*** Input records ***

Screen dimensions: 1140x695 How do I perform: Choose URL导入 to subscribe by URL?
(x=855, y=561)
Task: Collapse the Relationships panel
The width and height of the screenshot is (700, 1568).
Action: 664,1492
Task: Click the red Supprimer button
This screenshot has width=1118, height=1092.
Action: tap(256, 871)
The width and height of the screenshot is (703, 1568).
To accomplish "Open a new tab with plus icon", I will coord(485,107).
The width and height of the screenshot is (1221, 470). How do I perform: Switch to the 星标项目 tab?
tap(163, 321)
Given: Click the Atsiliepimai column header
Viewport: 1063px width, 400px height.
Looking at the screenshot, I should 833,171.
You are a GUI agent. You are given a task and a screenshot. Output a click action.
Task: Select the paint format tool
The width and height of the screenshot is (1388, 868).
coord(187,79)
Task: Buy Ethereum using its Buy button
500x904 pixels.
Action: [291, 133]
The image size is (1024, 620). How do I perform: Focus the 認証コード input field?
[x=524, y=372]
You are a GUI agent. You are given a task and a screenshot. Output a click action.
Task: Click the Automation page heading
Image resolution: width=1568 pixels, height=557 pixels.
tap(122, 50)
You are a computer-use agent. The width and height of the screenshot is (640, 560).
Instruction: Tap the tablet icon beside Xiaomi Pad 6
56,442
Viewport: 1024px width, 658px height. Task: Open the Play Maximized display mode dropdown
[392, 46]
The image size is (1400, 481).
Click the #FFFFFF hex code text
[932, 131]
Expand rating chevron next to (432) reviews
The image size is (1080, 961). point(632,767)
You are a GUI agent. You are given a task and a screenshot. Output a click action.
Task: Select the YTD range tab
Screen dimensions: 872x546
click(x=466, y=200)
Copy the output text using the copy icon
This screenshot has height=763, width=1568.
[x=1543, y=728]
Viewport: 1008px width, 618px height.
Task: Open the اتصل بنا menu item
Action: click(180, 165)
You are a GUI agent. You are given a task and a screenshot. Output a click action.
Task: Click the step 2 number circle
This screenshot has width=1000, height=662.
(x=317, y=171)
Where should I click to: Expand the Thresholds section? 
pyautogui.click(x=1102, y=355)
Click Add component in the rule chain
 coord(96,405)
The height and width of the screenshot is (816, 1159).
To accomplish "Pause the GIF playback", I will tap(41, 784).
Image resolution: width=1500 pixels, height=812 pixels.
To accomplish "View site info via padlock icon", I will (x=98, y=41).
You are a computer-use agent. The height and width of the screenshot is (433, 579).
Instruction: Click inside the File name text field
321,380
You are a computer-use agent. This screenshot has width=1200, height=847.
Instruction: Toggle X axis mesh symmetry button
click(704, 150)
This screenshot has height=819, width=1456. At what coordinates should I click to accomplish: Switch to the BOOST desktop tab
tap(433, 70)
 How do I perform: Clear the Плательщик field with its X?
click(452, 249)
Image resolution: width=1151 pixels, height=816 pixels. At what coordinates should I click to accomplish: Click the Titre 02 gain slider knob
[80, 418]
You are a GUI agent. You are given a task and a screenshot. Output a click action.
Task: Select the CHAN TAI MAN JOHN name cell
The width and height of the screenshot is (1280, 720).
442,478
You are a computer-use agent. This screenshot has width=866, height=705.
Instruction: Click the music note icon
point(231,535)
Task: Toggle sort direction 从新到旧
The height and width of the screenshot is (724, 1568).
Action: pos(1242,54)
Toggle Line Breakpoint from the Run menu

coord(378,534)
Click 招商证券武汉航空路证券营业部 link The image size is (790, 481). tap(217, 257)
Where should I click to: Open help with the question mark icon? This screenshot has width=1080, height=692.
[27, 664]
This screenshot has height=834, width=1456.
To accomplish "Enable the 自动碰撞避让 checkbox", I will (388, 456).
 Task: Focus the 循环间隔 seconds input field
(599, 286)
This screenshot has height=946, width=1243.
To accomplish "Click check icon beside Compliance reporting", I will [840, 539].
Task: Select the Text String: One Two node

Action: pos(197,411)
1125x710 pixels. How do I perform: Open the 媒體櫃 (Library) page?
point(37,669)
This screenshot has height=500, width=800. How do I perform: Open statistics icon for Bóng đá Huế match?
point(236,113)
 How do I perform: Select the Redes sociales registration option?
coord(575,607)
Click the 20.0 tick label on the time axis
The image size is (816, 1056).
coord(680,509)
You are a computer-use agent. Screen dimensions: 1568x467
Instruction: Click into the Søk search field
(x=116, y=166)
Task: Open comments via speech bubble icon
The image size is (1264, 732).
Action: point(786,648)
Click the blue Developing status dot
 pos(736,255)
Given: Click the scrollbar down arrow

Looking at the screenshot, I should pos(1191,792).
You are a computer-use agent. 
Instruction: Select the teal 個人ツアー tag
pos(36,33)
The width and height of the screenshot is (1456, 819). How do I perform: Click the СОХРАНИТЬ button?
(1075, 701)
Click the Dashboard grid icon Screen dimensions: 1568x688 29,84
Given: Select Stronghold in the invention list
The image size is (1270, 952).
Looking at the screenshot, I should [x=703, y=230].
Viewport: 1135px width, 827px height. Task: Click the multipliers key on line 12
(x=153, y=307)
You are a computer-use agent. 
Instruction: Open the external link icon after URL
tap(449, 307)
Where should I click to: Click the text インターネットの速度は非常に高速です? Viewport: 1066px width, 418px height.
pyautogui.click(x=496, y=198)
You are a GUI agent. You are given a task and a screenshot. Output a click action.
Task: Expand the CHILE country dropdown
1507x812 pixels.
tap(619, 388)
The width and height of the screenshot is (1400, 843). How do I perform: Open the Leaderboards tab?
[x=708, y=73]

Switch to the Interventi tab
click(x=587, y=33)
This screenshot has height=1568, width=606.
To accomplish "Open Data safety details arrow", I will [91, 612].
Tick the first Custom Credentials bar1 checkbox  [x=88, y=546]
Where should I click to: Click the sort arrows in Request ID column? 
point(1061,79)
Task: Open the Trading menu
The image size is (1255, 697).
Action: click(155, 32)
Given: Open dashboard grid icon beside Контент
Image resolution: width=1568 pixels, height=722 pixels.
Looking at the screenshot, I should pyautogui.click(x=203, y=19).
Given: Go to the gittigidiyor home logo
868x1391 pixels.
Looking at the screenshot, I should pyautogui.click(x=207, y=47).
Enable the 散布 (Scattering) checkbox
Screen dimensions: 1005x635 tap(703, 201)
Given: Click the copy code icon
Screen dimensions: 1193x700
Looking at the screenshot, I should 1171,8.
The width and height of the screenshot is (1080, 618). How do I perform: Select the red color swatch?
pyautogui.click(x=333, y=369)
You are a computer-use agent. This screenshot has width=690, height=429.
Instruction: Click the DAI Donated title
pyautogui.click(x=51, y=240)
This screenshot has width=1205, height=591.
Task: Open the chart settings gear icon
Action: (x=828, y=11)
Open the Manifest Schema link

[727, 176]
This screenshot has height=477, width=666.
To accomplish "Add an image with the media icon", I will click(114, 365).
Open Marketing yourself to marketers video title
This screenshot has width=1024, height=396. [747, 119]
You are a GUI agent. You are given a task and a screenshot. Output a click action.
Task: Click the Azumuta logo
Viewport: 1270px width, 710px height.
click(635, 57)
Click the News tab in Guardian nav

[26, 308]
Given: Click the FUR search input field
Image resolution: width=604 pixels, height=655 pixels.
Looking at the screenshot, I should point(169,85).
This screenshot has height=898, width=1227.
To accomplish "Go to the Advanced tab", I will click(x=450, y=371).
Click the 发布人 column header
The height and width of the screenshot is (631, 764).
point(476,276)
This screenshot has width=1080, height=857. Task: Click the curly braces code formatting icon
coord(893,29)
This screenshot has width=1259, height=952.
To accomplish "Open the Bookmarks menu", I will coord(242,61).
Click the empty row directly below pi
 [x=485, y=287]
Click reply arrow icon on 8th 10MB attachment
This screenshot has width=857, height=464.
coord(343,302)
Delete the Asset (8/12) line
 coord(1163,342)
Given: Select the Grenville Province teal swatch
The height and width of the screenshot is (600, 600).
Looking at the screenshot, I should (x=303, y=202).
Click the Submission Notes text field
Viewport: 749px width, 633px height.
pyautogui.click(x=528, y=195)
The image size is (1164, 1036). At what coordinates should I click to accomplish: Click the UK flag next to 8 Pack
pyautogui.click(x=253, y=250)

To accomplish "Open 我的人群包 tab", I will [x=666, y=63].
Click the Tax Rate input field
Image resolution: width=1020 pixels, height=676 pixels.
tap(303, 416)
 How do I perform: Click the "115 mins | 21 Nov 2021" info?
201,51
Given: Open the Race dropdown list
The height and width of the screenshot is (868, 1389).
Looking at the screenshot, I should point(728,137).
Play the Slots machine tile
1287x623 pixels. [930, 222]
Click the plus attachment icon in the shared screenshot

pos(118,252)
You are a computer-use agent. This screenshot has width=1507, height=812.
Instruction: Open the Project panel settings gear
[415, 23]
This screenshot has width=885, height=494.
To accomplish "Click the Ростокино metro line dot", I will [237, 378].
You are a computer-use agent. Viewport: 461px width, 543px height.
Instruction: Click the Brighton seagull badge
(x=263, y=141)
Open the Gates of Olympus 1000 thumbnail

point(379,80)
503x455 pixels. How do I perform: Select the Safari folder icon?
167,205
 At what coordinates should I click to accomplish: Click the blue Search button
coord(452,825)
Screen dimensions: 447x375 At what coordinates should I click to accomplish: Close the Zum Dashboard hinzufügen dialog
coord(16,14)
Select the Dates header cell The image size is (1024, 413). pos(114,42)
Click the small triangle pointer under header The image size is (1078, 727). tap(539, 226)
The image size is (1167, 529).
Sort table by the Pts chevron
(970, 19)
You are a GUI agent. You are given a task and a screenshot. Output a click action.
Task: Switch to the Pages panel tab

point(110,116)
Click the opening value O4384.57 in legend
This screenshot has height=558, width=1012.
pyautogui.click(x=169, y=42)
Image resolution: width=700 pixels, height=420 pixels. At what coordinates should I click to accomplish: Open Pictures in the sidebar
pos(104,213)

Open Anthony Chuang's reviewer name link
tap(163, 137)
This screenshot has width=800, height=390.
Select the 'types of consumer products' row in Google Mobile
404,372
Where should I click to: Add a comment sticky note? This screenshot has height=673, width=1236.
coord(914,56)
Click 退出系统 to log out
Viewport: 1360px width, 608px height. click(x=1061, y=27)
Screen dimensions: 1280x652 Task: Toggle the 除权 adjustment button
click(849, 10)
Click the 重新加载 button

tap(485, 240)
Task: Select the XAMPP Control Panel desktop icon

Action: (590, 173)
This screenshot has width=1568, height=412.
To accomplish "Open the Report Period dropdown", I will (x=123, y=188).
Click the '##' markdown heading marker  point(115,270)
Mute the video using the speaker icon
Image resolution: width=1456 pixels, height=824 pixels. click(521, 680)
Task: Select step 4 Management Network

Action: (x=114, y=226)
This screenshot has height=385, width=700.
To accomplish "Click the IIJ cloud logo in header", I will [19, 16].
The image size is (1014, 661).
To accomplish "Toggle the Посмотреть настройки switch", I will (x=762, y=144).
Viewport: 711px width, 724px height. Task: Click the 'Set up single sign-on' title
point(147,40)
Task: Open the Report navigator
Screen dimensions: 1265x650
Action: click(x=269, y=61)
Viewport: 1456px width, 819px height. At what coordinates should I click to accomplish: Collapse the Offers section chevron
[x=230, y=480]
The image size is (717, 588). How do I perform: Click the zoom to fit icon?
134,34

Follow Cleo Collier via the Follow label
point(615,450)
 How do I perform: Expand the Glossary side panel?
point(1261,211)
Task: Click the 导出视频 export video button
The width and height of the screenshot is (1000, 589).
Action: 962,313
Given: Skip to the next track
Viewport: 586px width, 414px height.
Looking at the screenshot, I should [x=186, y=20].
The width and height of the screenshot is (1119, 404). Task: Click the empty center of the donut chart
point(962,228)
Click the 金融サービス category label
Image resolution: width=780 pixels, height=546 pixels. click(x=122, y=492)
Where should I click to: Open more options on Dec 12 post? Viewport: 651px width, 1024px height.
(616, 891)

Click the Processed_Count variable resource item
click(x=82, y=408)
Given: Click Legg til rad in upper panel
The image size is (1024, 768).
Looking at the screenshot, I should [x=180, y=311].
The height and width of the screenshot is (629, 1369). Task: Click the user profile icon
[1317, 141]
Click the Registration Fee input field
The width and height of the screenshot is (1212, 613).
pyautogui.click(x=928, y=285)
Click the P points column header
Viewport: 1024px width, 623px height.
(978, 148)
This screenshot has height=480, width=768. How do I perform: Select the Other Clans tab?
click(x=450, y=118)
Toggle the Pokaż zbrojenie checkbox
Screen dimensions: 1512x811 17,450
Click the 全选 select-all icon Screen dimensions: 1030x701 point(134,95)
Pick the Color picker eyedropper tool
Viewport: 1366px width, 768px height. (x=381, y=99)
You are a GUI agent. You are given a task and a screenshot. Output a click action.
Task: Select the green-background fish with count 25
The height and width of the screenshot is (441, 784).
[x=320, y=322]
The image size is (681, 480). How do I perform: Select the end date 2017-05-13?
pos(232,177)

*** End of Input records ***

Directions ->
Find every line in the records above that holds the word "logo", and copy each one.

Output for this exercise ->
Given: Go to the gittigidiyor home logo
Task: Click the Azumuta logo
To accomplish "Click the IIJ cloud logo in header", I will [19, 16].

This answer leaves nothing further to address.